= Exercise brief =
Write the next part of the mailing list thread about Chromebook market share, starting right after its last quoted line.

Uphill
Paulo Pinto via Digitalmars-d
digitalmars-d at puremagic.com
Wed Jun 3 00:49:11 PDT 2015
On Wednesday, 3 June 2015 at 04:40:14 UTC, weaselcat wrote:
> On Wednesday, 3 June 2015 at 04:36:31 UTC, weaselcat wrote:
>> On Wednesday, 3 June 2015 at 03:41:39 UTC, Joakim wrote:
>>> On Tuesday, 2 June 2015 at 22:38:47 UTC, weaselcat wrote:
>>>> They're insanely popular, especially in educational
>>>> environments. They do everything 98% of modern computer
>>>> users do, which is generally check email, browse facebook,
>>>> and use twitter.
>>>
>>> Not really. While they do sell some in education, they were
>>> 1.8% of the PC market last year, much less than even Macs
>>> despite being much cheaper:
>>>
>>> https://www.petri.com/chromebook-continues-to-be-a-tiny-slice-of-the-pc-market
>>>
>>> Compare that 5.7 million in sales to a billion Android
>>> devices sold last year, native is definitely winning.

= Material provided =
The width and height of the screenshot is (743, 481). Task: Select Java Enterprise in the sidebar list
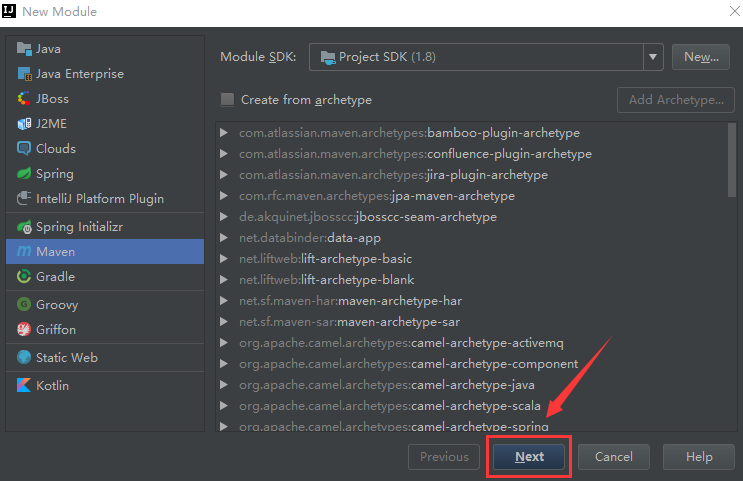[x=80, y=74]
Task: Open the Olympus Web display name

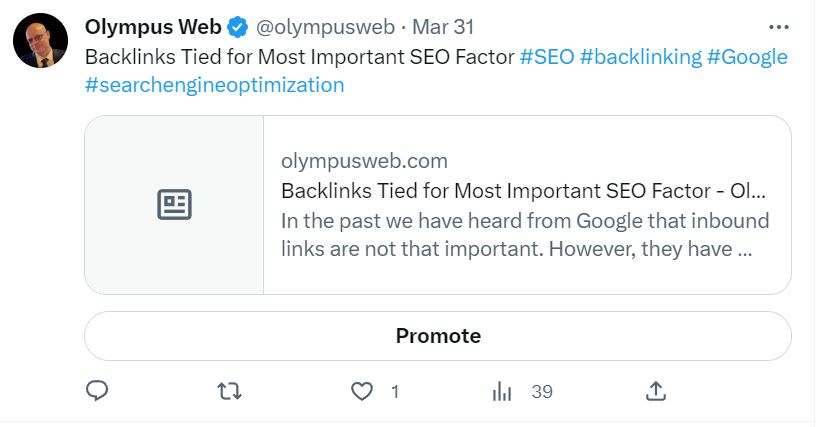Action: (153, 27)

= Expected answer =
>>
>> chromebooks weren't even really usable until the latter half
>> of 2013/start of 2014 when Acer/HP/Dell/Toshiba/etc all got on
>> board and it stopped being just Samsung making them. 2% is
>> huge for less than 2 years. That was the chromebook revision
>> that featured the ultra low power Haswell CPUs(2955U,) before
>> that they were incredibly slow and suffered from general
>> netbook issues.
>>
>> And they're not even comparable to an android /phone/. Compare
>> them to tablet sales.
>
> Oh, I forgot the most important part.
> The acer c720 was $200 on release, it was the cheapest
> chromebook to date. C700 launched at $349, and the samsung
> series 5 launched at $399 for reference.
>
>
> Before the haswell iteration they just weren't ready to be a
> thing.
For that price I can easily get a tablet with keyboard, with the
advantage of real native applications + a web browser.
For example, Lenovo A10-70 just one randomly picked out at German
Amazon.
Eventually Google will realize they are as useful as WebOS and
will merge them with Android.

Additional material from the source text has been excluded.